Texto citado -
---+---

Desde o início de Maio que a romaria ao Largo de São Cristóvão, na Mouraria, se voltou a sentir – não em direcção ao Castelo, mas às portas do Velho Eurico, a tasca que Zé Paulo Rocha e Fábio Algarvio transformaram em 2019, com respeito à história da casa deixada pelo casal minhoto Eurico Ferreira e Carolina Cunha. A música alta q.b., as cantorias, a agitação, os pequenos ajuntamentos à espera de mesa, a fila à porta. É só mais um dia normal e estranho é quando alguma destas coisas não acontece. Reservas para jantar, por exemplo, até Agosto, já são muito poucas. Ao almoço o cenário é muito semelhante. Há sempre a lista de espera, para aqueles que tentam a sorte no dia.
“Nunca imaginei isto quando abri. Foi tudo muito depressa”, confessa-nos Zé Paulo Rocha, apressando-se nas justificações. “A localização também é muito boa e a comida que fazemos também é agradável”, ri-se. É, obviamente, mais do que isso e já por aqui escrevemos algumas vezes. Para lá de toda a informalidade, o trabalho na cozinha é levado de forma séria. A cozinha é tradicional e despretensiosa com o conhecimento de quem podia estar num fine dining, o que é cada vez mais evidente até. Não foram os pioneiros – são filhos da Taberna Sal Grosso, em Alfama, então de Joaquim Saragga Leal (hoje n’Os Papagaios) –, mas é inegável a sua influência actualmente no panorama gastronómico, pelo menos numa geração mais jovem.

“Acho que influenciámos a malta da nossa geração a começar a olhar para a comida portuguesa de outra forma. Para a comida e para o serviço”, aponta Zé Paulo. “Às tantas, o pessoal olhava e via um bando de miúdos a reabrir uma tasca… Era uma opção possível, é um negócio que funciona”, continua, defendendo que a sua geração “procura muito mais restaurantes com comida tradicional portuguesa”. “Há cinco, dez anos, se calhar, o panorama não era assim”, diz. “Não sei onde é que nos inserimos. Não sei se é nas neotascas, se é nas tabernas, acho que o que fazemos é fruto daquilo que gostamos de comer, da forma como gostamos de ser servidos.” Sem merdas, diriam.

---+---

Dados de localização do alvo -

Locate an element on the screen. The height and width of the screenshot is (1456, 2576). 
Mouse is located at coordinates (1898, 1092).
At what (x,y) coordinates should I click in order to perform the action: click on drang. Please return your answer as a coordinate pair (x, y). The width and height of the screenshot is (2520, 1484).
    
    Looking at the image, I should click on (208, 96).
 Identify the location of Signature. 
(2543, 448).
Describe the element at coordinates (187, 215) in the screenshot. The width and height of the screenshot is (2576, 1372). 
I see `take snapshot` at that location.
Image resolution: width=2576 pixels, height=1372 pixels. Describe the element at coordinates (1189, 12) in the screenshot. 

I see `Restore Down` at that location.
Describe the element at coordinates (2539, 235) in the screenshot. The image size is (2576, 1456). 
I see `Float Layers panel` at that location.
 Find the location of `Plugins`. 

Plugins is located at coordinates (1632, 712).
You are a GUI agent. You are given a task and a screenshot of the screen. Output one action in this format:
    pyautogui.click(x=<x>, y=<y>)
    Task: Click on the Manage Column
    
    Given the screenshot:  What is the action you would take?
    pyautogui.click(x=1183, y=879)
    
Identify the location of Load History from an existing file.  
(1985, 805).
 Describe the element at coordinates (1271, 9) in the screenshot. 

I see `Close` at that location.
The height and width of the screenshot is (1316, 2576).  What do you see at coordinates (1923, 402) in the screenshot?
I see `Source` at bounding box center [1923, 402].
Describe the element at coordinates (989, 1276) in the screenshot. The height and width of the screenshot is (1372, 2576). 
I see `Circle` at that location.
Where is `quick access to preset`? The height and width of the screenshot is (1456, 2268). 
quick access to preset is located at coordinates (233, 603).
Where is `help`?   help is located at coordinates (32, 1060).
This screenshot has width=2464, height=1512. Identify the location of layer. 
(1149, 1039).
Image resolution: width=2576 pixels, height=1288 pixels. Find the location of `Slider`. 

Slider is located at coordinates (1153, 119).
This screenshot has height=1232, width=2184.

---+---

Conjunto de tarefas -
(1) Enumere todas as pessoas mencionadas pelo nome no texto sobre a tasca Velho Eurico.
(2) Traduza para inglês esta frase do texto sobre a tasca Velho Eurico: "Para lá de toda a informalidade, o trabalho na cozinha é levado de forma séria."

Resultados das tarefas -
(1) Zé Paulo Rocha, Fábio Algarvio, Eurico Ferreira, Carolina Cunha e Joaquim Saragga Leal.

(2) Beyond all the informality, the work in the kitchen is taken seriously.